* start *
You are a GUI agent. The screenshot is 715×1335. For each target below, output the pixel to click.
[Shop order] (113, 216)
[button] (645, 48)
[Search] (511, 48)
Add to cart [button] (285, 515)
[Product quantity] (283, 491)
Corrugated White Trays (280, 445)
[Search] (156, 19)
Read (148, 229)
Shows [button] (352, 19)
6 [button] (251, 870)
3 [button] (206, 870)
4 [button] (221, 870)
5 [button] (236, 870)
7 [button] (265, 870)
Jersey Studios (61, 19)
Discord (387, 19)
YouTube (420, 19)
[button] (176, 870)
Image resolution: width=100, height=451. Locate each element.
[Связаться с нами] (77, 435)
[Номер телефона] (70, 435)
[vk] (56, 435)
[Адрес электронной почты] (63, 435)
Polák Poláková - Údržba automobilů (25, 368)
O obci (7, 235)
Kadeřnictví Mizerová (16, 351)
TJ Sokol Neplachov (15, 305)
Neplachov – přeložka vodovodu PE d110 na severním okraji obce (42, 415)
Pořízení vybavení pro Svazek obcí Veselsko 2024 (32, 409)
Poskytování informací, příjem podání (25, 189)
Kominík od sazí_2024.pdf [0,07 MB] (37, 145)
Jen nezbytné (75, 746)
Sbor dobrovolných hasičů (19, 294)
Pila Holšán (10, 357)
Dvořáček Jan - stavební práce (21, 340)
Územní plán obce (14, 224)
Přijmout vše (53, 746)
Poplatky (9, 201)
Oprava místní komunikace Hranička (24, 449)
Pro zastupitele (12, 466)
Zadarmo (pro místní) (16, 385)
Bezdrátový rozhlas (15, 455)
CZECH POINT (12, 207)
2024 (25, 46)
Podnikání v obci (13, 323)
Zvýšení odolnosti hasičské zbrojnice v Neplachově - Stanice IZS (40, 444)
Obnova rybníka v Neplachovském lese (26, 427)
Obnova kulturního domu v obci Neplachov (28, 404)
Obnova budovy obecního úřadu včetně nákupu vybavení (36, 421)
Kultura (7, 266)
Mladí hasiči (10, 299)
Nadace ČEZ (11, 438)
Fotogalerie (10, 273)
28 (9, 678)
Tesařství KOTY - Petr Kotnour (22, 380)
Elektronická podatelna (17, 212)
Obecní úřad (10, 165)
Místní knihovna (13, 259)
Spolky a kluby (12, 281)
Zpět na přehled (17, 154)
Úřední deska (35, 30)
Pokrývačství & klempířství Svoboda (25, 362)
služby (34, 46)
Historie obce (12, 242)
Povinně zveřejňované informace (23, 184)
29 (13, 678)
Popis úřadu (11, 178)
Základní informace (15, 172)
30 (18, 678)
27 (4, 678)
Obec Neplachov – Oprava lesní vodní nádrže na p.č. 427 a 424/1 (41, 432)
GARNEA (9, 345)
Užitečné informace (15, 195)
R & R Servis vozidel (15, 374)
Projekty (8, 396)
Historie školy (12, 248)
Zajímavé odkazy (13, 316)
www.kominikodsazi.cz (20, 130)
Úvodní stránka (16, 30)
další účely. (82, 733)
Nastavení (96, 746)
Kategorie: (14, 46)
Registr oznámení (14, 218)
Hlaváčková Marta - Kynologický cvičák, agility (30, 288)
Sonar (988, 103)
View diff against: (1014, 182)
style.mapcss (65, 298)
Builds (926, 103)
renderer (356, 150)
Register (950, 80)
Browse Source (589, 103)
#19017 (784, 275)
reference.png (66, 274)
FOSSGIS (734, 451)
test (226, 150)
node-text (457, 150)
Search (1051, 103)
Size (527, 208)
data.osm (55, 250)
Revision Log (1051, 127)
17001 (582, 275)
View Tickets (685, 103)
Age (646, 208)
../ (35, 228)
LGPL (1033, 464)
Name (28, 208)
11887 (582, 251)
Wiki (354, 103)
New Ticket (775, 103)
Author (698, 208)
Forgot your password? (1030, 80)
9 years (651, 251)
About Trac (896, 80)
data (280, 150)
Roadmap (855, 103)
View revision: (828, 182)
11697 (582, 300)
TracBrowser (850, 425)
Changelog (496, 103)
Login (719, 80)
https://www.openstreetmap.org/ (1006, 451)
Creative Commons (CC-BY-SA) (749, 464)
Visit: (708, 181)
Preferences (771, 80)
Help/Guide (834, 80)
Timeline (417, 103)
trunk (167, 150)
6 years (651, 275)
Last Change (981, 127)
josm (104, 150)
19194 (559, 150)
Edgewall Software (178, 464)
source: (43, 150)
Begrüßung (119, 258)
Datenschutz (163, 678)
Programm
* end *
Given problem: Please rewrite all the records above, replacing "Obnova" with "Rekonstrukce" and leaving everything else unchanged.

Written reply:
You are a GUI agent. The screenshot is 715×1335. For each target below, output the pixel to click.
[Shop order] (113, 216)
[button] (645, 48)
[Search] (511, 48)
Add to cart [button] (285, 515)
[Product quantity] (283, 491)
Corrugated White Trays (280, 445)
[Search] (156, 19)
Read (148, 229)
Shows [button] (352, 19)
6 [button] (251, 870)
3 [button] (206, 870)
4 [button] (221, 870)
5 [button] (236, 870)
7 [button] (265, 870)
Jersey Studios (61, 19)
Discord (387, 19)
YouTube (420, 19)
[button] (176, 870)
Image resolution: width=100, height=451. Locate each element.
[Связаться с нами] (77, 435)
[Номер телефона] (70, 435)
[vk] (56, 435)
[Адрес электронной почты] (63, 435)
Polák Poláková - Údržba automobilů (25, 368)
O obci (7, 235)
Kadeřnictví Mizerová (16, 351)
TJ Sokol Neplachov (15, 305)
Neplachov – přeložka vodovodu PE d110 na severním okraji obce (42, 415)
Pořízení vybavení pro Svazek obcí Veselsko 2024 (32, 409)
Poskytování informací, příjem podání (25, 189)
Kominík od sazí_2024.pdf [0,07 MB] (37, 145)
Jen nezbytné (75, 746)
Sbor dobrovolných hasičů (19, 294)
Pila Holšán (10, 357)
Dvořáček Jan - stavební práce (21, 340)
Územní plán obce (14, 224)
Přijmout vše (53, 746)
Poplatky (9, 201)
Oprava místní komunikace Hranička (24, 449)
Pro zastupitele (12, 466)
Zadarmo (pro místní) (16, 385)
Bezdrátový rozhlas (15, 455)
CZECH POINT (12, 207)
2024 (25, 46)
Podnikání v obci (13, 323)
Zvýšení odolnosti hasičské zbrojnice v Neplachově - Stanice IZS (40, 444)
Rekonstrukce rybníka v Neplachovském lese (26, 427)
Rekonstrukce kulturního domu v obci Neplachov (28, 404)
Rekonstrukce budovy obecního úřadu včetně nákupu vybavení (36, 421)
Kultura (7, 266)
Mladí hasiči (10, 299)
Nadace ČEZ (11, 438)
Fotogalerie (10, 273)
28 (9, 678)
Tesařství KOTY - Petr Kotnour (22, 380)
Elektronická podatelna (17, 212)
Obecní úřad (10, 165)
Místní knihovna (13, 259)
Spolky a kluby (12, 281)
Zpět na přehled (17, 154)
Úřední deska (35, 30)
Pokrývačství & klempířství Svoboda (25, 362)
služby (34, 46)
Historie obce (12, 242)
Povinně zveřejňované informace (23, 184)
29 (13, 678)
Popis úřadu (11, 178)
Základní informace (15, 172)
30 (18, 678)
27 (4, 678)
Obec Neplachov – Oprava lesní vodní nádrže na p.č. 427 a 424/1 (41, 432)
GARNEA (9, 345)
Užitečné informace (15, 195)
R & R Servis vozidel (15, 374)
Projekty (8, 396)
Historie školy (12, 248)
Zajímavé odkazy (13, 316)
www.kominikodsazi.cz (20, 130)
Úvodní stránka (16, 30)
další účely. (82, 733)
Nastavení (96, 746)
Kategorie: (14, 46)
Registr oznámení (14, 218)
Hlaváčková Marta - Kynologický cvičák, agility (30, 288)
Sonar (988, 103)
View diff against: (1014, 182)
style.mapcss (65, 298)
Builds (926, 103)
renderer (356, 150)
Register (950, 80)
Browse Source (589, 103)
#19017 (784, 275)
reference.png (66, 274)
FOSSGIS (734, 451)
test (226, 150)
node-text (457, 150)
Search (1051, 103)
Size (527, 208)
data.osm (55, 250)
Revision Log (1051, 127)
17001 (582, 275)
View Tickets (685, 103)
Age (646, 208)
../ (35, 228)
LGPL (1033, 464)
Name (28, 208)
11887 (582, 251)
Wiki (354, 103)
New Ticket (775, 103)
Author (698, 208)
Forgot your password? (1030, 80)
9 years (651, 251)
About Trac (896, 80)
data (280, 150)
Roadmap (855, 103)
View revision: (828, 182)
11697 (582, 300)
TracBrowser (850, 425)
Changelog (496, 103)
Login (719, 80)
https://www.openstreetmap.org/ (1006, 451)
Creative Commons (CC-BY-SA) (749, 464)
Visit: (708, 181)
Preferences (771, 80)
Help/Guide (834, 80)
Timeline (417, 103)
trunk (167, 150)
6 years (651, 275)
Last Change (981, 127)
josm (104, 150)
19194 (559, 150)
Edgewall Software (178, 464)
source: (43, 150)
Begrüßung (119, 258)
Datenschutz (163, 678)
Programm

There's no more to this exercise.